22 answers

What Do You Tell Your Kids About Sex?

I was talking to a neighbor the other day. Her children are older than my own. Both her boys are in high school my kids are grade school and nursery school. Her husband was not able to attend the neighood function because he was keeping an eye on his teenages son and their girlfriends. Then she told me she is sure they already had sex. Like this is beyond her control. I want my kids to wait until they are mature enough to deal with the responiblites of sex...like when they find that special person and are ready to get married. I don't want my kids when they older to have multiple sex partners over the cours of their lives. Now its easy my kids are still young. I want it be second nature to wait and for them not to consider to have sex before then,
I came from a fairly sheltered family. I had probably about 4-5 boyfriends but was only intimate with my husband.

What can I do next?

Featured Answers

Hi, C.:

Being a role model is #1.
Do they make any remarks about relationships?

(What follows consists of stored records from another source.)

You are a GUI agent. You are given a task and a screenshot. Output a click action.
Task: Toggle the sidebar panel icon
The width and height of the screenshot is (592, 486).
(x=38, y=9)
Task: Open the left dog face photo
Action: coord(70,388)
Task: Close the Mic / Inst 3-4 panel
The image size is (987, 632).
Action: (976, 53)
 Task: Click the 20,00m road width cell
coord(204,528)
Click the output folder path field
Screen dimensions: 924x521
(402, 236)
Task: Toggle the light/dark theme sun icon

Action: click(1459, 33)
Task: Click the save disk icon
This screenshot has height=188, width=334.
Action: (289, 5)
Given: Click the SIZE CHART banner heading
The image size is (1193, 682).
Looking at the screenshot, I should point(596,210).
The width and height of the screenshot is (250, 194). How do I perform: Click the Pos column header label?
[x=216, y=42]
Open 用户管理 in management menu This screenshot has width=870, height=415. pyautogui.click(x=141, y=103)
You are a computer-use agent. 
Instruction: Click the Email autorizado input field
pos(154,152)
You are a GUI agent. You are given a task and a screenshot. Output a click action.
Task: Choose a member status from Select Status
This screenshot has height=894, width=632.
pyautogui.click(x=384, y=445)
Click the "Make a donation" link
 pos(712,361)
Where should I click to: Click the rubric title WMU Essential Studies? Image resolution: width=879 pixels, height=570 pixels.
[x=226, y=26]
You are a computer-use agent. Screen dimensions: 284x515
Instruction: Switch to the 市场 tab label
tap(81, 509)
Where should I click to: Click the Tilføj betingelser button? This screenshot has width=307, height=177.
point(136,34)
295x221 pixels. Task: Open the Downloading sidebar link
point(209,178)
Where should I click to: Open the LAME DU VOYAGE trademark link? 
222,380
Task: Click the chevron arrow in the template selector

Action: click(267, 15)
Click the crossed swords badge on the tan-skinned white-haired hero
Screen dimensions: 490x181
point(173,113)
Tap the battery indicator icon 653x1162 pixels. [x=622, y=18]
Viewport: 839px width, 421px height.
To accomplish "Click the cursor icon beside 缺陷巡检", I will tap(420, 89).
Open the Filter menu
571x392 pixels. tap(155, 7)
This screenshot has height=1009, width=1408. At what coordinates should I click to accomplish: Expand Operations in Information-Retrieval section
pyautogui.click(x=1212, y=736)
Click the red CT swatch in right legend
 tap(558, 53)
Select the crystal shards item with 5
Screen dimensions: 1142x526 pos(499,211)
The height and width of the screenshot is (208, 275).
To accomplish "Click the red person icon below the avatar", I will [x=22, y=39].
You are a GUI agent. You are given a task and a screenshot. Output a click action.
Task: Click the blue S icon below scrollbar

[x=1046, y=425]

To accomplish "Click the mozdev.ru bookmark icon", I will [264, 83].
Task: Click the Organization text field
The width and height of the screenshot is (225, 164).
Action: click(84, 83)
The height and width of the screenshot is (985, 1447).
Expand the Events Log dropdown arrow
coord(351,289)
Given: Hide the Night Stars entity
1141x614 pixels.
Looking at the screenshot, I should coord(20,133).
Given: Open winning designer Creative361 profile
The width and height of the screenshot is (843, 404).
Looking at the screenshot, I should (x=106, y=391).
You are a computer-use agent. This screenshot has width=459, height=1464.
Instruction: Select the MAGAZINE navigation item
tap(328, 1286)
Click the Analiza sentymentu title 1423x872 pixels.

When they start asking questions, then you can begin
to answer them.

Good luck.

More Answers

It is beyond her control whether or not her kids have had sex, just like it will be beyond your control if that's what they want to do. Educate them about the ramifications of sex, safe sex practices, and emotional baggage that comes with multiple sex partners and hope for the best. Abstinence only education is proven to actually increase the rate of teen sex and pregnancy, so I would be frank with them.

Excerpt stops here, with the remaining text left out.